Aylesbury
Jonathan Jarrett
jjarrett at CORIOLIS.GREENEND.ORG.UK
Tue Jun 14 11:49:20 EDT 2011
On Sun, 29 May 2011, Martin Hutchby wrote:
> Just an update -Hawkwind were awesome in Aylesbury last night - a real
> return to form.
Meh, I should have gone, but I couldn't see how I was going to get
back from Aylesbury if I did. I went to see Bruise in London instead,
and they were excellent, perhaps the best I've seen them, and they did do
`Silver Machine' as they occasionally do, but I might still rather have
seen the real thing if I could have done.

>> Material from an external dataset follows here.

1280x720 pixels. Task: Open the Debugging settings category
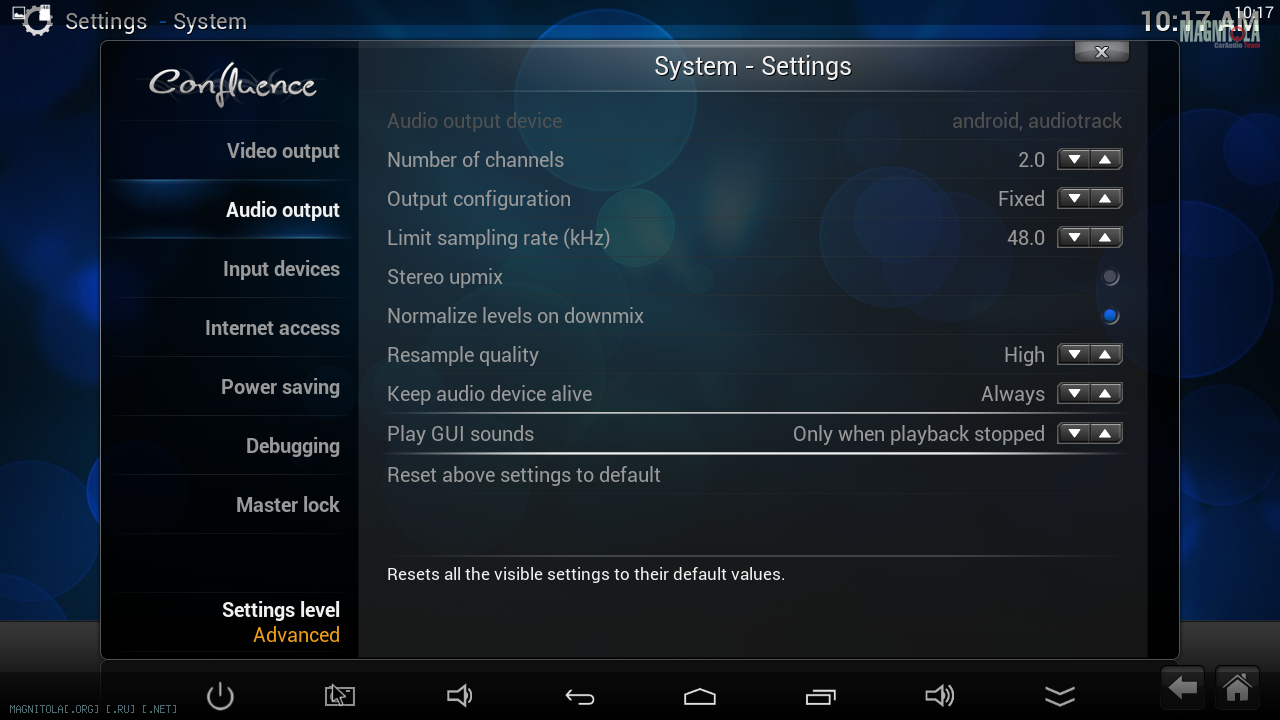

I did go and see Here'n'Now the previous night, though, as I said
last post. That was at the Borderline off Oxford Street, which is a good
venue usually except for the fact that people coming in and out have to
pass in front of the stage. Support was an outfit called Lunar Dunes, who
are probably one of a kind. They were a six-piece: an under-stated
guitarist doing occasional lead, a guy working keyboards and a Macbook
full of samples, a drummer, a vocalist and switch doctrix whom I was told
was ex-Cornershop, a bassist and a harpist. Yes, a harpist: a huge and
very ornate orchestral-size harp, played through a line of about six
pedals by a small lissom blonde woman. The pedals gave it a very staccato
metallic sound and she played it as a lead instrument, sometimes a bit
like a Spanish guitar sounds and at other times as only a harp could. She
strummed it sometimes, which surely hurts.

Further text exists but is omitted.